# Regex Syntax

Python regex has differences from other languages, such as how capture groups are referenced, and how named capture groups are specified.

# Basic Substitution

In [7]:
import re

pattern = r'(\w+)-(\w+)' # use raw string to simplify

text = 'abc-def ghi-jkl'

print(re.sub(pattern, r'replaced:\1', text)) # use \1 (not $1 as in other languages) for capture group
print(re.sub(pattern, r'replaced:\g<1>', text)) # same thing but using \g<1> instead of \1

replaced:abc replaced:ghi
replaced:abc replaced:ghi


# Named Capture Groups

In [10]:
import re

pattern = r'(?P<name1>\w+)-(?P<name2>\w+)'  # format for named capture groups in Python

text = 'abc-def ghi-jkl'

print(re.sub(pattern, r'replaced:\g<name1>', text))  # format for specifying in replacement

replaced:abc replaced:ghi


# Find All Matches

In [14]:
import re

pattern = r'(\w+)-(\w+)' # use raw string to simplify

text = 'abc-def ghi-jkl'

for match in re.findall(pattern, text):
    print(match)  # tuple of capture groups! (whole string if none)

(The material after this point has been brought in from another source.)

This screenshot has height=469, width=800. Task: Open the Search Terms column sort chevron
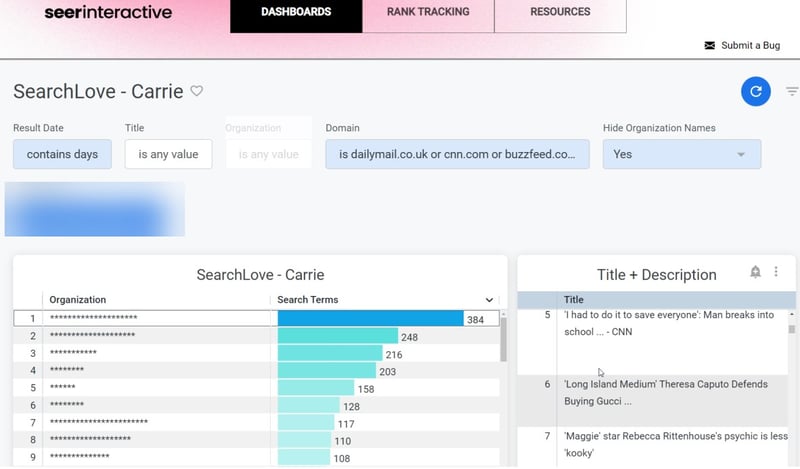coord(489,300)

for match in re.finditer(pattern, text):
    print(match.group(1)) # 1-based, could be a group name too

('abc', 'def')
('ghi', 'jkl')
abc
ghi


# Pre-Compiling

In [22]:
import re

pattern = re.compile(r'(\w+)-(\w+)')

text = 'abc-def ghi-jkl'

print(pattern.sub(r'\1', text))  # same methods, but drop the regex argument

abc ghi


# Multiline

In [20]:
import re

# Example text with multiple lines
text = """abc-def
ghi-jkl
mno-pqr"""

# Regular expression pattern with line anchors
pattern = r'^(\w+)-(\w+)$'

# Finding matches with re.MULTILINE flag
matches = re.finditer(pattern, text, re.MULTILINE) # this could go in re.compile() if pre-compiling

for match in matches:
    print(match.groups())

('abc', 'def')
('ghi', 'jkl')
('mno', 'pqr')


# Dotall

`re.DOTALL` is a modifier that makes `.` match newlines too (usually doesn't).

# Combining Modifiers

`re.DOTALL | re.MULTLINE`